While the music is not Rozsa's best work, nor is this Capitol's best recording, it is certainly worth your time.

I have to admit that my favorite part of this release is this wonderfully melodramatic (and anonymous) cover, which is redolent of the best contemporary poster art. The title and the cover images may lead you to believe that the film has something to do with clandestine Commies, but not so, according to IMDB.

Capitol packaged these recordings with other EPs containing Rozsa's music from Quo Vadis and Spellbound for a 12-inch recording (which I also have if anyone is interested).

04 January 2009

Buddy Clark, Part 3

Another post devoted to the work of the short-lived singer Buddy Clark, here in the company of Dinah Shore, who brightened the American airwaves until relatively recently.

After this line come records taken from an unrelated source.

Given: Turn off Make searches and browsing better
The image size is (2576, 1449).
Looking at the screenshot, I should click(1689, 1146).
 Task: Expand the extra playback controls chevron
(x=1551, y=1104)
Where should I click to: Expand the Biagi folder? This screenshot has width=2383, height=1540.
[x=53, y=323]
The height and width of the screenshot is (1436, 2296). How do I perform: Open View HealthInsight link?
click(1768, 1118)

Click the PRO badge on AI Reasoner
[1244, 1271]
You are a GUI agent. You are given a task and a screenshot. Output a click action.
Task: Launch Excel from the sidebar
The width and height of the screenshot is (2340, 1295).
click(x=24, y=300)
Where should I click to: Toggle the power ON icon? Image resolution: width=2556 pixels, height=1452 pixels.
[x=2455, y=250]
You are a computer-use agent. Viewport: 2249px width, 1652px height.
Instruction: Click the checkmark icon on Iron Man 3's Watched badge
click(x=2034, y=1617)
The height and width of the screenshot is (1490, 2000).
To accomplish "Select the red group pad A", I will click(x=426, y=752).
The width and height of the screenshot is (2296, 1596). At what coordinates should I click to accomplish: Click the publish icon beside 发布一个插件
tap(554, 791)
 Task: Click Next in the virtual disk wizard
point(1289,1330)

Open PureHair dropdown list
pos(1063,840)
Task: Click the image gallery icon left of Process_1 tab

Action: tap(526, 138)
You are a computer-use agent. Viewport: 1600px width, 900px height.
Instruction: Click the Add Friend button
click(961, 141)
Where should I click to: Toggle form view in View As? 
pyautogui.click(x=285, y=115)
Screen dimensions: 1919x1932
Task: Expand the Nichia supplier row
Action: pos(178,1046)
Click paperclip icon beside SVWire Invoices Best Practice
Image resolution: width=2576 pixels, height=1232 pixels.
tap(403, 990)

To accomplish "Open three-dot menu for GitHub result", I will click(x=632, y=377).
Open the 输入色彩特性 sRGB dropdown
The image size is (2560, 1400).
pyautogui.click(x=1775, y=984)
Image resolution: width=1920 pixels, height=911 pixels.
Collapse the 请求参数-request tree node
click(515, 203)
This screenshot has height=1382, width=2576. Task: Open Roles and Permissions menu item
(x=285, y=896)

This LP is actually a compilation of singles: two sides by Clark, two by Shore, and four duets. Columbia issued this album among its first LPs, in 1948.

This record's original owner was one Ross C. Kendall of Polk, Pa., who helpfully noted that it is "An Excellent Record" in large script on the cover. I won't disagree, although I did obliterate Ross' evaluation in preparing the image above.

02 January 2009

Jimmy Yancey


Returning to the Label "X" series of blues and jazz reissues, here is Jimmy Yancey, a Chicago pianist who achieved a certain renown relatively late in life.

This 10-inch record collates sides that Yancey made in 1939 and 1940 for Bluebird, the RCA label. They were among his first recordings, and the first for a major label. He was about 40 years old (his birth year is disputed).

At that time Yancey had been a Chicago White Sox groundskeeper for some years and did not play music full-time. But his playing nonetheless was held in high regard by his fellow pianists. Yancey's imagination and sense of style are in full display here.

The cover of this album, in common with the others on Label "X" featured on this site previously, is by Paul Bacon.